In membrane-type fluid flow transfer devices, one fluid flows past one surface of a semipermeable membrane, another fluid flows past the other surface, and transfer of matter through the membrane from one fluid to the other occurs.
U.S. Pat. Nos. 4,163,721; 4,165,287; 4,239,625; and 4,246,121, which are hereby incorporated by reference, disclose such a device designed for use as a blood dialyzer.
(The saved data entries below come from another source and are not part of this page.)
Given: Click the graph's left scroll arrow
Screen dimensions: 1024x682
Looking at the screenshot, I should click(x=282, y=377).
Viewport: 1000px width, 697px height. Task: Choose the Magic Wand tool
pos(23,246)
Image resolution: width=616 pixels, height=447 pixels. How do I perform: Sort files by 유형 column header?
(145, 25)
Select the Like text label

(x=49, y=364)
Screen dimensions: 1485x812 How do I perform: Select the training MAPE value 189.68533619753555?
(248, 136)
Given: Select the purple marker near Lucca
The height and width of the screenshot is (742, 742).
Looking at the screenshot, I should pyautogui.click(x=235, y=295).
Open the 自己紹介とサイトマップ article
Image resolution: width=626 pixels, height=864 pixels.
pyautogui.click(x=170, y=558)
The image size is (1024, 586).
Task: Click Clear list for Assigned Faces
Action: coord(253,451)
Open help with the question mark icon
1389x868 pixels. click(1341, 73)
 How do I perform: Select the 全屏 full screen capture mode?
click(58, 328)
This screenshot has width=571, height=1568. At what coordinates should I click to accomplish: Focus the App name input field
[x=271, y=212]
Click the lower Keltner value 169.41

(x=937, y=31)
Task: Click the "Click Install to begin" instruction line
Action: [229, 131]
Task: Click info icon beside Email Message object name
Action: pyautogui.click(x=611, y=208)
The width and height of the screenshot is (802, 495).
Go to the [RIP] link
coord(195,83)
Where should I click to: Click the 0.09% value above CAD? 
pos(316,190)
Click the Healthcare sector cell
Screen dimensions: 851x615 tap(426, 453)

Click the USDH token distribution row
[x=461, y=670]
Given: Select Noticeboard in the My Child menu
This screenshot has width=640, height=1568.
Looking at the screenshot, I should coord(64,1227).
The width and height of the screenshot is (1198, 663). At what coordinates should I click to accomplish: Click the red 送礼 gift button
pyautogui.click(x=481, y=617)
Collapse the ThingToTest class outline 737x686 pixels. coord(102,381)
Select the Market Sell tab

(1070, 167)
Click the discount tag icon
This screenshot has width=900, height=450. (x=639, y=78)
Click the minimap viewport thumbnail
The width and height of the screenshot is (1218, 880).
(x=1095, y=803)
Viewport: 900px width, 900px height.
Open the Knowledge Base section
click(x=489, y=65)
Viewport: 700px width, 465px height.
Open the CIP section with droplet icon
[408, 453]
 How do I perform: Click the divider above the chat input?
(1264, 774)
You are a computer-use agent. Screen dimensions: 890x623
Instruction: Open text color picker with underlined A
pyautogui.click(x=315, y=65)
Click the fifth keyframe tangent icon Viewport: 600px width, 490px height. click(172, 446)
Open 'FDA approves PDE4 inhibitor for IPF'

It has a pleated membrane potted within a housing to define alternate blood and dialysate passages, and a pleated, fluid-transmissive spacer netting is placed in the lower-pressure dialysate passages on the dialysate side of the membrane. During construction of the device, the entrances to the blood passages between adjacent membrane fold edges are maintained closed while potting material is injected between the housing and the fold edges to avoid blockage of the blood passages by the potting. One disclosed method of maintaining the entrances closed involves increasing the pressure on the dialysate side of the membrane. Another disclosed method involves painting an adhesive primer on the membrane fold edges to bond adjacent edges together.
In adapting the above-described fluid flow transfer device for use in a blood oxygenator, it was decided to place spacers between folds on the blood side of the membrane, the side potted to the housing, to facilitate the opening of the blood channels during use. This use of spacer in the blood passages, however, prevented maintaining the entrances to blood passages closed during potting by the two methods described above.